- Opening Delimiter -

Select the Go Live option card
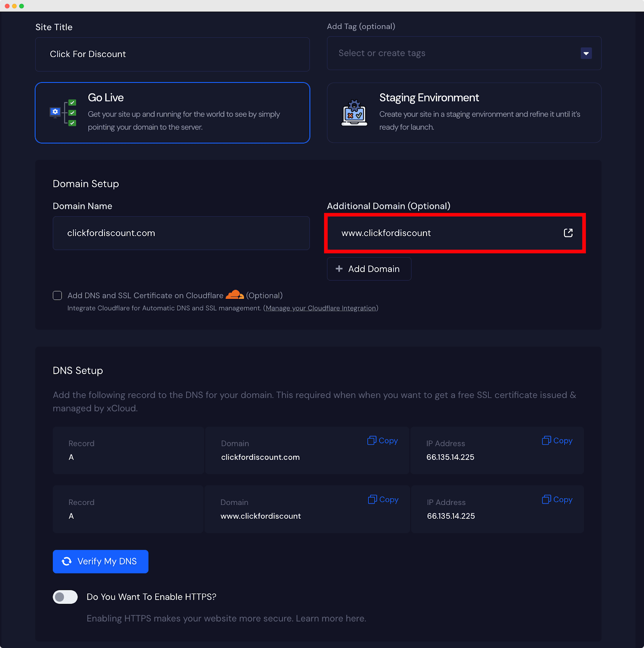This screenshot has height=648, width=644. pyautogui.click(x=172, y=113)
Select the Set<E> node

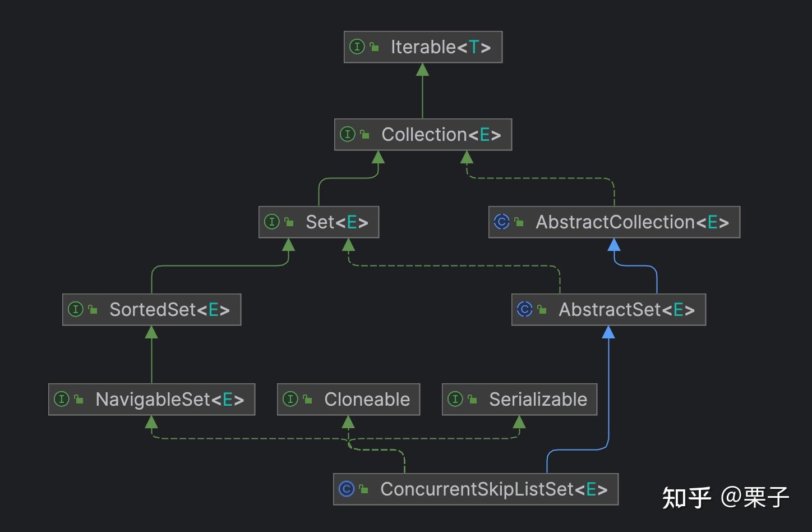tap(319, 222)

- Closing Delimiter -
- Opening Delimiter -

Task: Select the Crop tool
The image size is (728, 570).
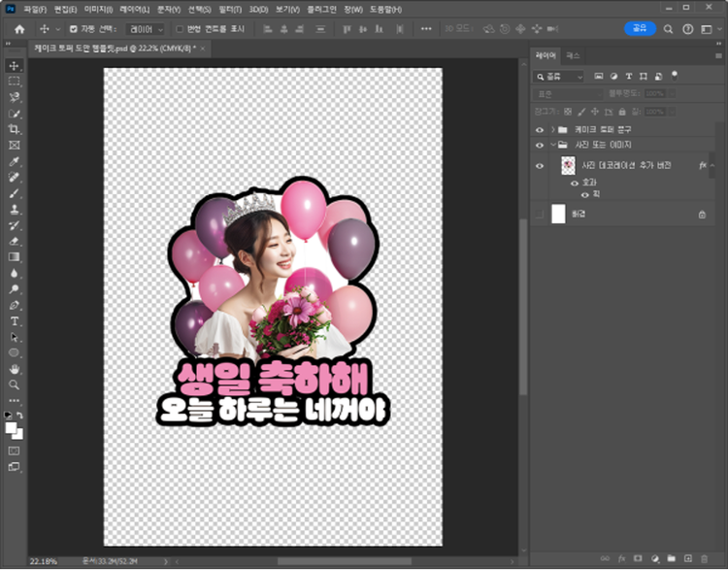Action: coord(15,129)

- Closing Delimiter -
- Opening Delimiter -

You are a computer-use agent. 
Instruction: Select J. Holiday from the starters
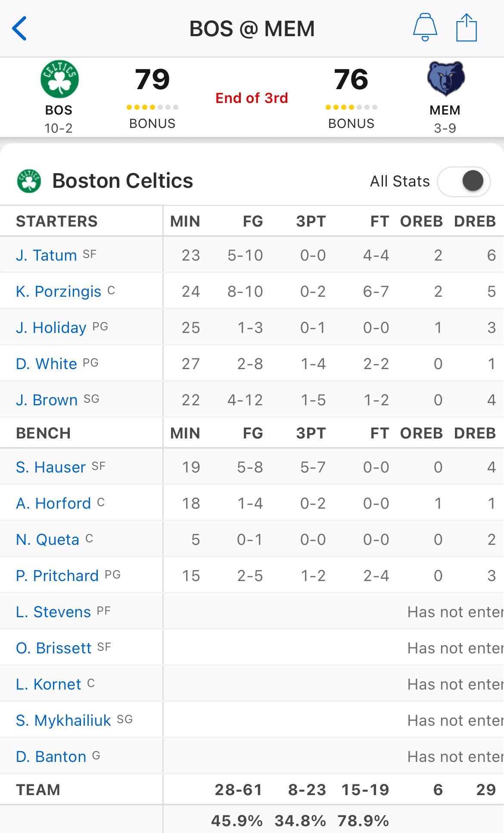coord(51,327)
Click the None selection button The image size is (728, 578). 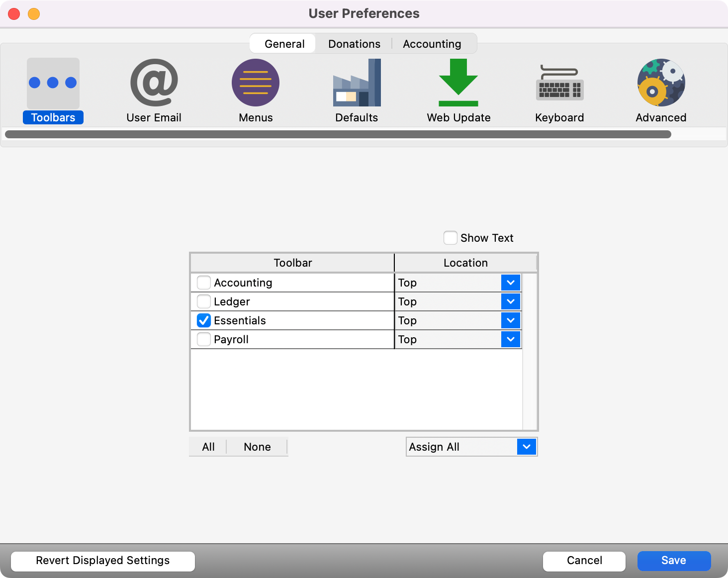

- Closing Delimiter -

WHAT YOU NEED TO DO: Looking at the listing above, which lines run from the one containing "Instruction: Select J." through the one containing "Click the None"? Print exactly those, ends included, pictures excluded.

SOLUTION TO THIS TASK:
Instruction: Select J. Holiday from the starters
coord(51,327)
Click the None selection button The image size is (728, 578). 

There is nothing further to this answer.